EXERCISE BRIEF: Please reproduce, exactly and with nothing added, the line containing "The width and" and every line after it to the end of the records.

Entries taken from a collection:
□ □ □ □
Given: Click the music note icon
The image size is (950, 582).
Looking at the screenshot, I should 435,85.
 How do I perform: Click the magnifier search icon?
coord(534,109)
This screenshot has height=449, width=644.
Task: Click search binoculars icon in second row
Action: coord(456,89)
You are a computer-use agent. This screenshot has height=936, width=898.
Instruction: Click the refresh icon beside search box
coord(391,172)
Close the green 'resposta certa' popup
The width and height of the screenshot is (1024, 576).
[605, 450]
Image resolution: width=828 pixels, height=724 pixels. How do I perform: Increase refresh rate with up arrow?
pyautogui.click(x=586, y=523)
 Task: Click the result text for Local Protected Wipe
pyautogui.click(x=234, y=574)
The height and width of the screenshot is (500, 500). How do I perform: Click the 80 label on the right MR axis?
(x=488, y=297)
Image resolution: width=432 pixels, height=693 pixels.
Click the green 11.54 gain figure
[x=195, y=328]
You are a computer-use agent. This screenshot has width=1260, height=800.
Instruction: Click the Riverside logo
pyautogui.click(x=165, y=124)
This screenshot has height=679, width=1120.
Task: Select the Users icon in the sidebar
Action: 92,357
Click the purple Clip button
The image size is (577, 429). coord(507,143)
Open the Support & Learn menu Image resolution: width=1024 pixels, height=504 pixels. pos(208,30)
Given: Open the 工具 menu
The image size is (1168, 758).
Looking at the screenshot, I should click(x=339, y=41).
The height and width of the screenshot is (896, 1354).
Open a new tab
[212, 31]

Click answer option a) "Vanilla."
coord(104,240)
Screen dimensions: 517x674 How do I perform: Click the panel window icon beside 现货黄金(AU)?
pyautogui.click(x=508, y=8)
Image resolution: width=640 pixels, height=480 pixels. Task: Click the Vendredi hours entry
□ □ □ □
SOLUTION FOR THIS TASK:
The width and height of the screenshot is (1024, 576).
[605, 450]
Image resolution: width=828 pixels, height=724 pixels. How do I perform: Increase refresh rate with up arrow?
pyautogui.click(x=586, y=523)
 Task: Click the result text for Local Protected Wipe
pyautogui.click(x=234, y=574)
The height and width of the screenshot is (500, 500). How do I perform: Click the 80 label on the right MR axis?
(x=488, y=297)
Image resolution: width=432 pixels, height=693 pixels.
Click the green 11.54 gain figure
[x=195, y=328]
You are a computer-use agent. This screenshot has width=1260, height=800.
Instruction: Click the Riverside logo
pyautogui.click(x=165, y=124)
This screenshot has height=679, width=1120.
Task: Select the Users icon in the sidebar
Action: 92,357
Click the purple Clip button
The image size is (577, 429). coord(507,143)
Open the Support & Learn menu Image resolution: width=1024 pixels, height=504 pixels. pos(208,30)
Given: Open the 工具 menu
The image size is (1168, 758).
Looking at the screenshot, I should click(x=339, y=41).
The height and width of the screenshot is (896, 1354).
Open a new tab
[212, 31]

Click answer option a) "Vanilla."
coord(104,240)
Screen dimensions: 517x674 How do I perform: Click the panel window icon beside 现货黄金(AU)?
pyautogui.click(x=508, y=8)
Image resolution: width=640 pixels, height=480 pixels. Task: Click the Vendredi hours entry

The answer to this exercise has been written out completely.